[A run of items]
▬▬▬▬▬▬▬▬▬▬

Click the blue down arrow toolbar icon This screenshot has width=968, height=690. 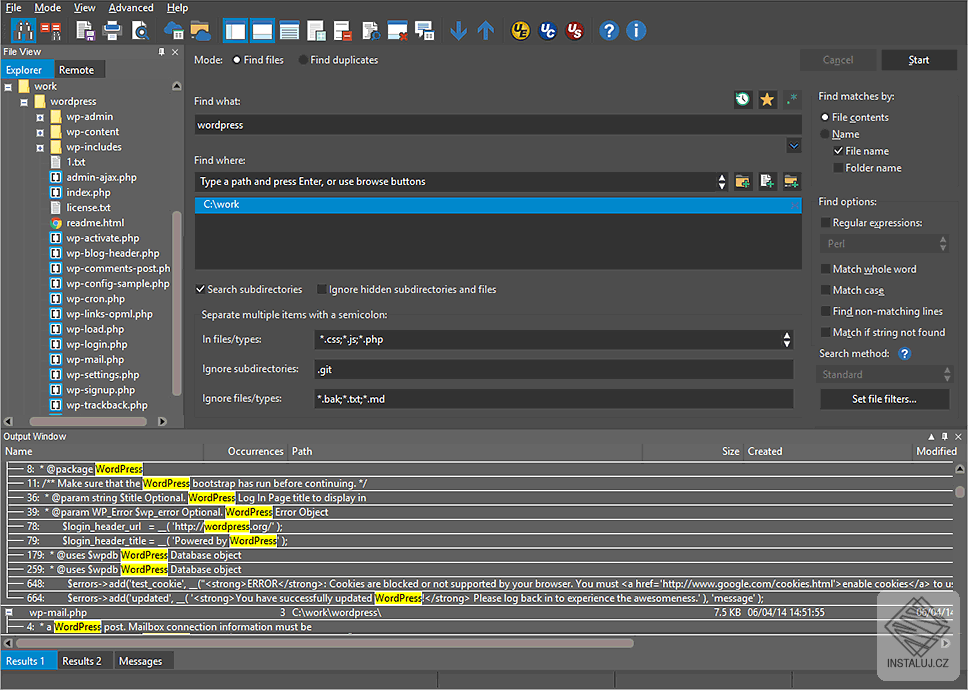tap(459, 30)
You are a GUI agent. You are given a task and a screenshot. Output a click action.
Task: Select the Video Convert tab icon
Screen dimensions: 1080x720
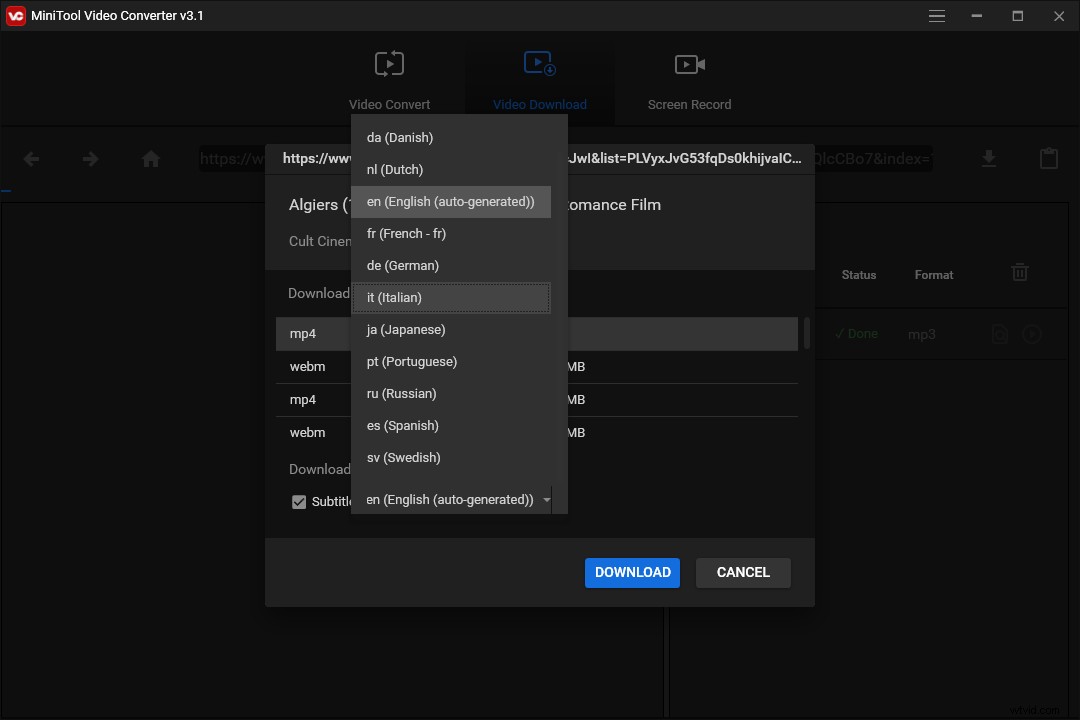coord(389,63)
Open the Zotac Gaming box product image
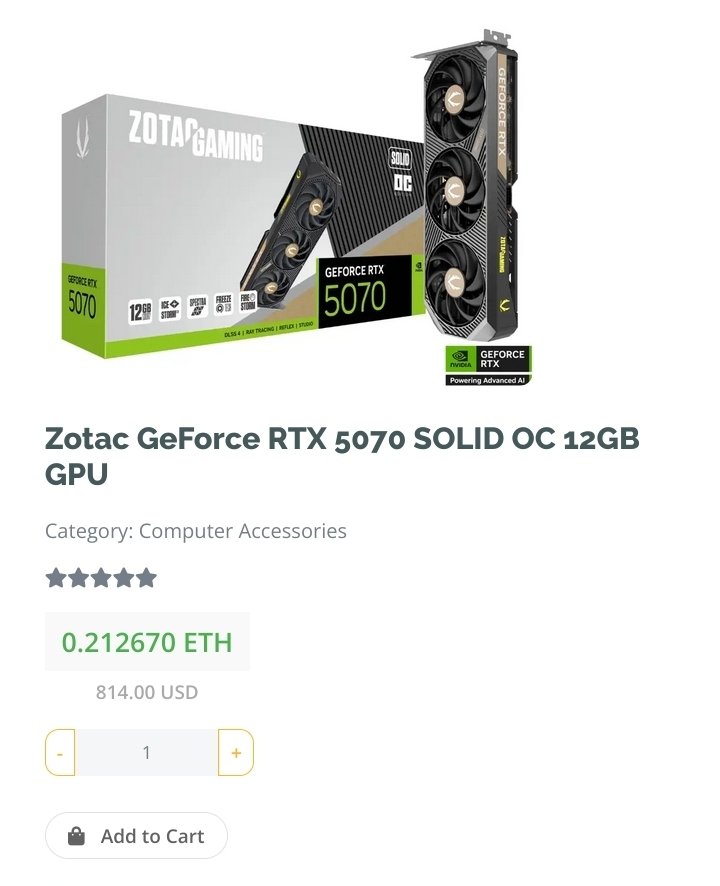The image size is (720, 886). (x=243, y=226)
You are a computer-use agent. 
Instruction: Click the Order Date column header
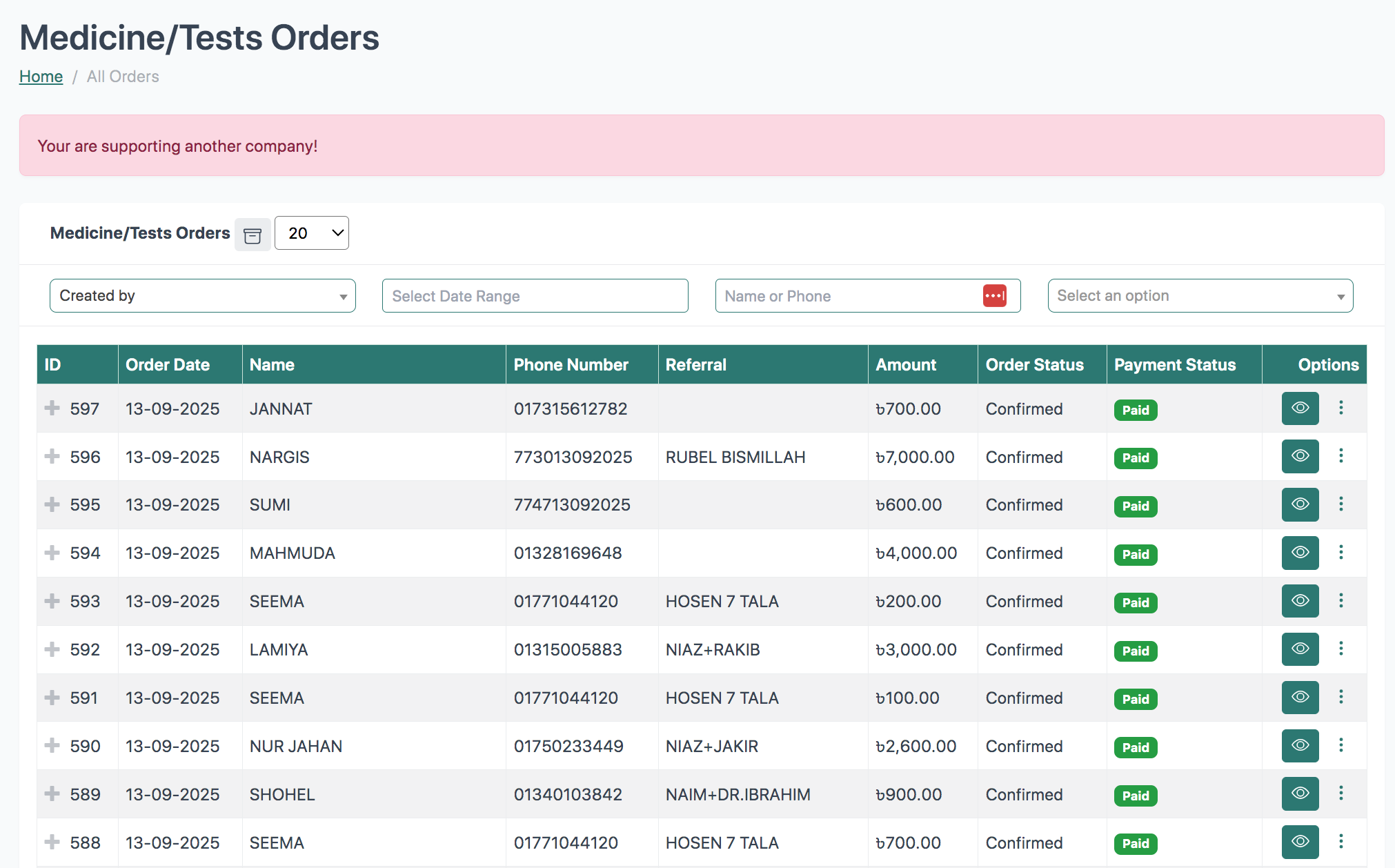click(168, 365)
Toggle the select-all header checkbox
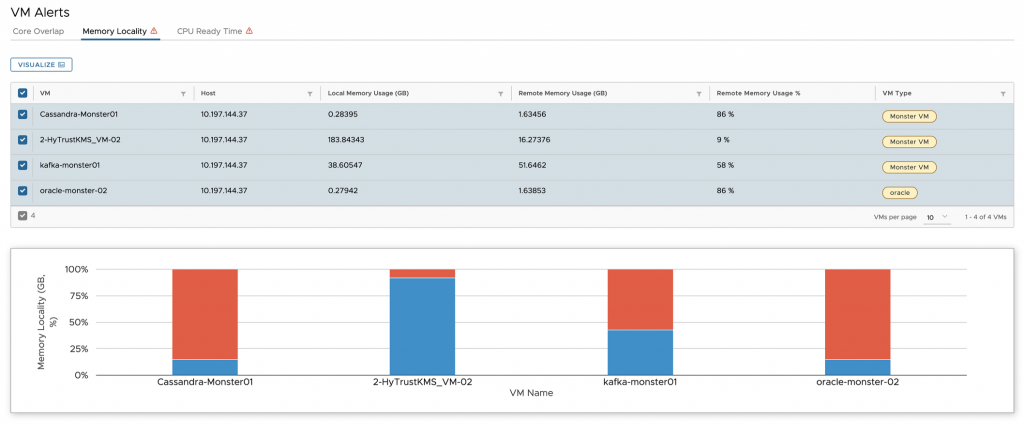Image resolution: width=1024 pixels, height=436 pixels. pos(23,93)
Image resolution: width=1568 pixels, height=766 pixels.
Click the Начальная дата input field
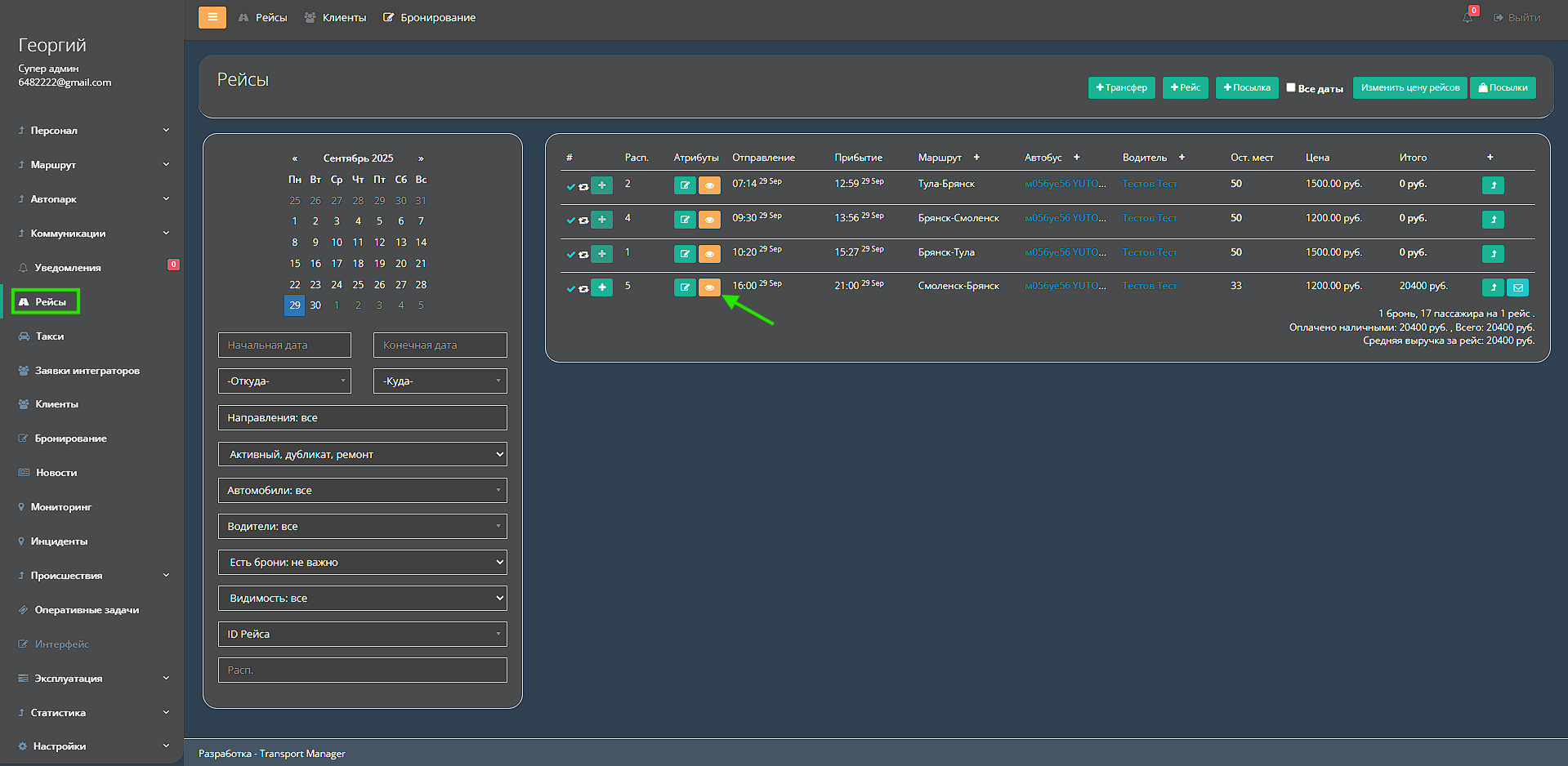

▬▬▬▬▬▬▬▬▬▬

Rewrite the lines above, everything from the one containing "You are a GUI" down to the one containing "click(168, 365)", as a JSON list of strings with one string per line and blank lines left out. Leave the pictures out of your answer.

[
  "You are a GUI agent. You are given a task and a screenshot. Output a click action.",
  "Task: Select the Video Convert tab icon",
  "Screen dimensions: 1080x720",
  "coord(389,63)",
  "Open the Zotac Gaming box product image",
  "The image size is (720, 886). (x=243, y=226)",
  "You are a computer-use agent. ",
  "Instruction: Click the Order Date column header",
  "click(168, 365)"
]